The bigger picture, longer term vision for Jason’s site is to have a place online that supports the cooperative movement. Jason and his team are dedicated to promoting and facilitating change where it’s most needed. Their work is fully inline with our work in that way. If we support Jason’s team, we’re supporting better legal standards for the folks out there doing good work.
Our job is often taking a vision, in this case Jason’s vision for a dynamic interlinked resource hub, and subtracting until we find a starting point from which we can begin to build that vision. This “version 1” is a lot like base camp at the foot of a mountain. We are aiming for the top, but we need to start somewhere (plus we want to launch something sooner than waiting for it to be perfect later).
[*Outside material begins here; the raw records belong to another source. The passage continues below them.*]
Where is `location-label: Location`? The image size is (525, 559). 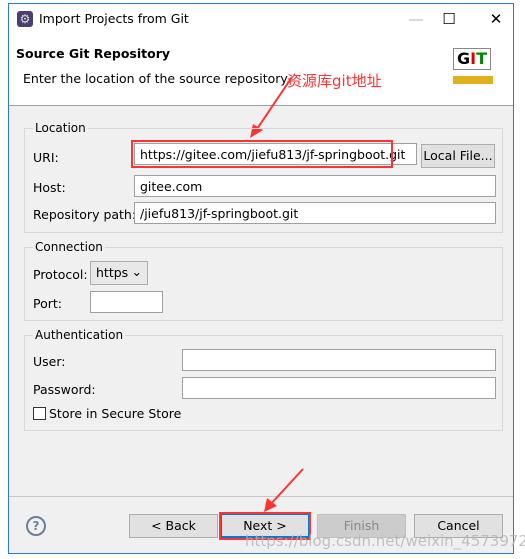
location-label: Location is located at coordinates (60, 128).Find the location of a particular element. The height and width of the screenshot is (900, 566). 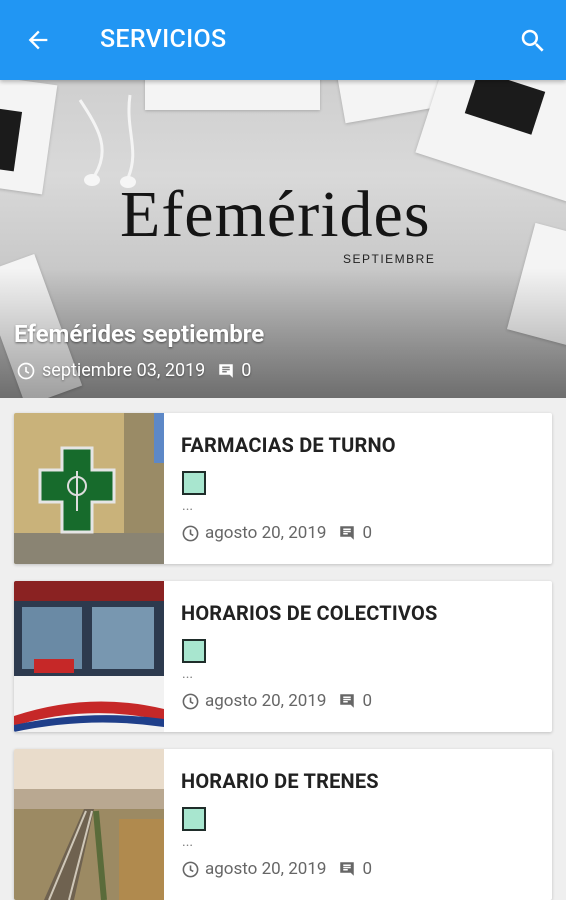

hero-image-heading: Efemérides is located at coordinates (276, 214).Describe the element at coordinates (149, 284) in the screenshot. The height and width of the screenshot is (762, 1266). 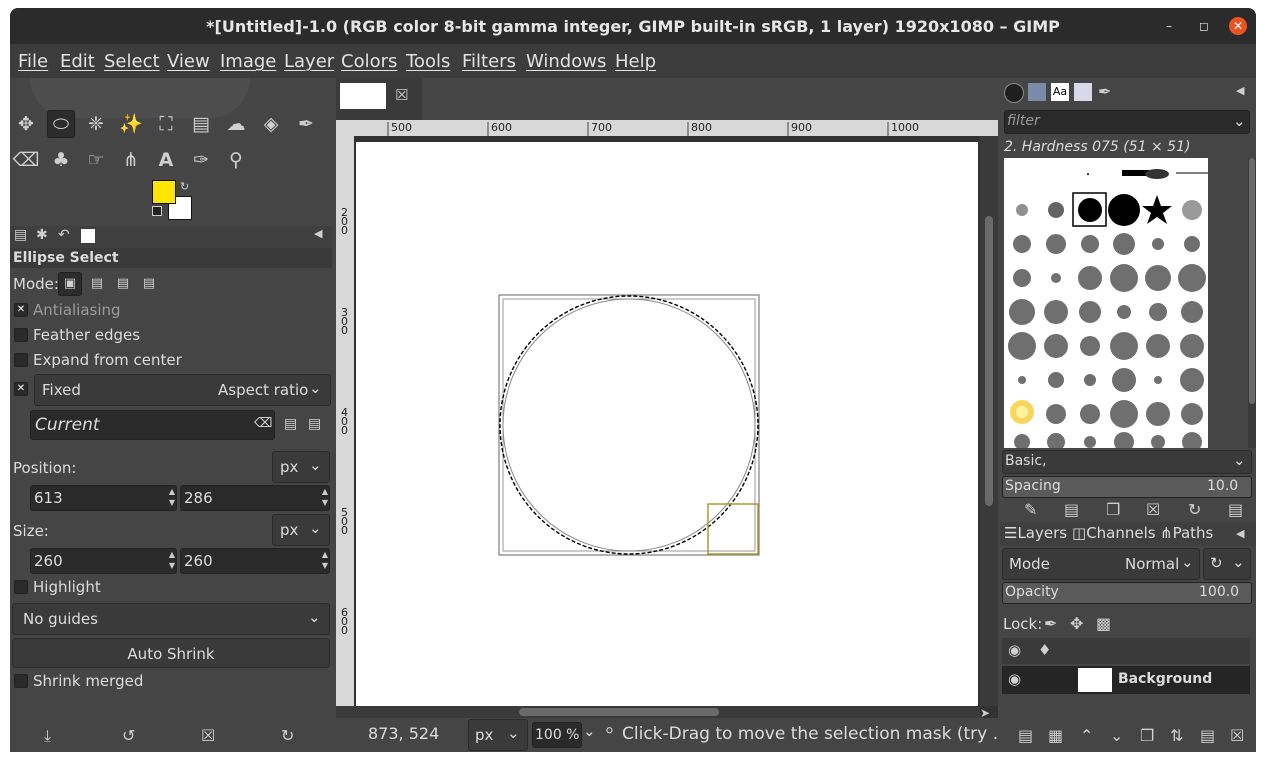
I see `mode-intersect-icon: ▤` at that location.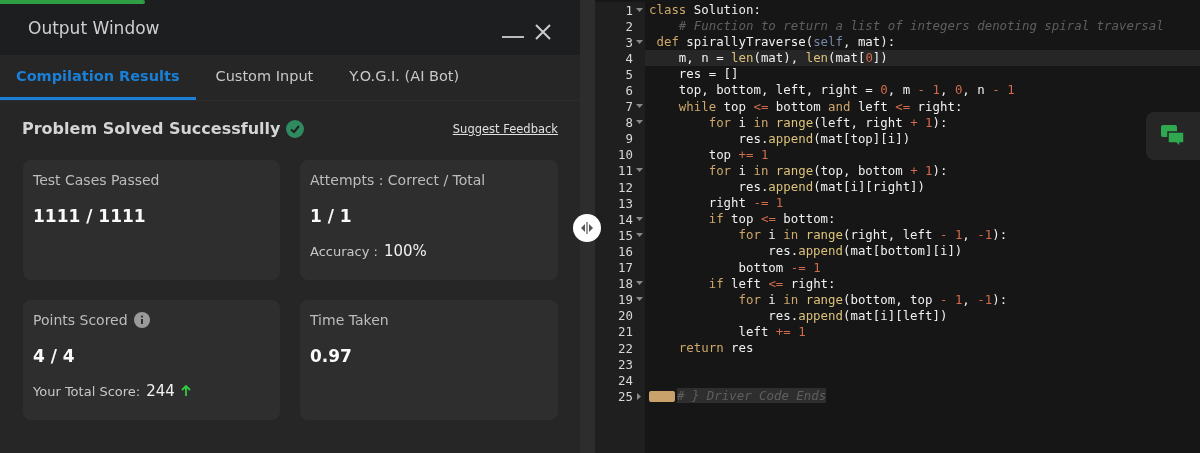 The height and width of the screenshot is (453, 1200). Describe the element at coordinates (404, 78) in the screenshot. I see `tab: Y.O.G.I. (AI Bot)` at that location.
Distributing project management
To accomplish and track this we set up a content tracking spreadsheet which determined the pages, their content, and the current status of those pages’ progress. We then split them into V1 and V2. Ideas that were out of scope for V1 were recorded for V2. We (almost) always build a content tracking sheet for our projects. It helps us in a few ways:
- it keeps everything in one place
- it allows us to work asynchronously
- it sits inside Google Drive so we never have to worry about project management software and learning (or paying for) new systems
- it gives team members the authority to change things on their own as needed
- it reduces the stress on project leads by distributing knowledge
This process allowed us to stay focused on building something that we could launch in the short term while tracking our larger goals.
Style Guide
Once we understood what we were building it was time to define a style guide which we would follow when designing the website. This included colors, website features, and typographic treatments.
This became the literal guide to visually redesigning the website. Home page mockups were made to get a sense of how elements might appear together on a page, and once approved we began to develop the WordPress theme. We used Theme Foundry’s amazing Make theme for our base.
A note on branding
Our aim in branding is to re-establish what we mean by “brand”. It’s less about sales, and it’s not just the logo and color palette. A brand is about the total experience people have with you and your company/group. It gets into your norms and language and the photographs you choose to represent you. It’s about how you treat people and how they feel when they walk away from an experience with you. We covered some of this in the brand guide and some of this in our conversations with Jason and Steve.
Check out some of the home page mockups from the first design pass:
Pro tip: We love using Make. Many of our clients come to us with WordPress messes on their hands. Often the Visual Composer and a bunch of other plugins have been installed and are either in conflict, are soon to be in conflict, or are unsafe because they’re out of date and updating their plugins would mean creating a conflict. Make has a lightweight and flexible page builder that we adore but avoids all the messy code conflicts.
Photography
Jason really wanted to have some new photographs for his site and his business. At some point he reached out to us to find a good photographer (Katie was a photographer in a former life) who could capture his professional approachable brand. We set him up with a few folks and he chose Jonathan Galbreath of Brightly Creative. Jason’s team and he seemed to really hit it off and the pictures are the proof.


Putting it all together
As the content was being generated, edited, and adapted from the old site we were also developing the WordPress theme on a development server. Our copywriting and editing team consulted with the Jason and his team on their content, our designers created mockups and style guides, and the developers turned it all into code. We were able to rapidly develop the site in parallel through cycles of internal communication. Content would update layouts, layouts would change design, and design would move theme code in different directions. We tracked these changes through Gitlab’s issue tracker and our content spreadsheet.
In the end we were able to deliver a highly polished refresh to a stale website. You can see the new site over at jrwiener.com.
Thank you
A big thanks to Jason and Steve, and our own internal team of talented Good Good Workers for making this project a huge success! We’re looking forward to continuing our relationship with Jason’s firm as they develop more resources for the cooperative community and make legal services accessible for the rest of us.